I love this question. My first experience with science was astronomy. I remember bugging my dad about space and the universe when I was 5. It is true that there is estimated to be more stars in the universe than all the grains of sand on all the beaches in the world. Hundreds of trillions, upon trillions, upon trillions of them. However we cannot see all of these stars from the ground when we look up at the sky. The amount of stars we see varies with altitude, weather and geographic location. Go to Antarctica, fly at 30km altitude and you will see many more stars than someone in Shanghai looking up at the stars on the street.
Yes there are more stars in the sky than grains of sand on the beach. The problem is we cannot see them all. Pollution is a big factor, as is the fact that many stars are too dim to be seen with the naked eye. In theory if we had a sensitive enough retina and no atmosphere, starlight would make the sky almost opaque.

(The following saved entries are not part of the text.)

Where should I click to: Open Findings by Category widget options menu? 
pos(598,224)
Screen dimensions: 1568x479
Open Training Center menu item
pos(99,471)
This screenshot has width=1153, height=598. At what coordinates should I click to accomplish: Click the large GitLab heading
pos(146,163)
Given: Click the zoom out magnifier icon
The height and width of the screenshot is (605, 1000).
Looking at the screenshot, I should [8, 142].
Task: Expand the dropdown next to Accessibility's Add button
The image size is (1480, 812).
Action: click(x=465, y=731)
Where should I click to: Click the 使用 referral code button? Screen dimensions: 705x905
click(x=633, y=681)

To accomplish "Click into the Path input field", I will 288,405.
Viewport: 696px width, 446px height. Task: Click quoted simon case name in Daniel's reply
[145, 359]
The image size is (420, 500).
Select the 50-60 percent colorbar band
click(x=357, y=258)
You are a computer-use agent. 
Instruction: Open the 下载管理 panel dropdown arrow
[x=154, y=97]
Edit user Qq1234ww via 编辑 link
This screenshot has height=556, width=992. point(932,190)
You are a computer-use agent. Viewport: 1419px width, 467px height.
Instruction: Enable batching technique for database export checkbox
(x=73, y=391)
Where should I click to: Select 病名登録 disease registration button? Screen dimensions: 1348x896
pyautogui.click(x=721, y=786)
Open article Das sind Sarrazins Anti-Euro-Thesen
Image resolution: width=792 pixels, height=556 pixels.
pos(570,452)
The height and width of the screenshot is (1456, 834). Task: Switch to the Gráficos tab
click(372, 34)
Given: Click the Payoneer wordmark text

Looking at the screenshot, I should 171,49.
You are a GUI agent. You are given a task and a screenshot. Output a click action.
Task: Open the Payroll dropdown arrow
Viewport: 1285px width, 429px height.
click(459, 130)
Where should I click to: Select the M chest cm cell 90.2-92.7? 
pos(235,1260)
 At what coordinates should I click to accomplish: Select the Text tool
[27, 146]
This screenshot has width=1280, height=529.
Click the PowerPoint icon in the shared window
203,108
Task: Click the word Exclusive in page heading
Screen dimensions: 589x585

Of course if there is no one to see the stars, some scientists argue that the stars would not exist. There is a theory that our universe cannot be separated from human consciousness. We know that when we do the double slit experiment with the electron, which slit it comes through depends on how we observe the experiment! Wow! Reality and our perception of reality cannot really be distinguished. The paradox of Schrodinger's cat is another example of this. In fact you could argue that if we all perceive the universe differently, our universe is really a multiverse of different frames of human perception.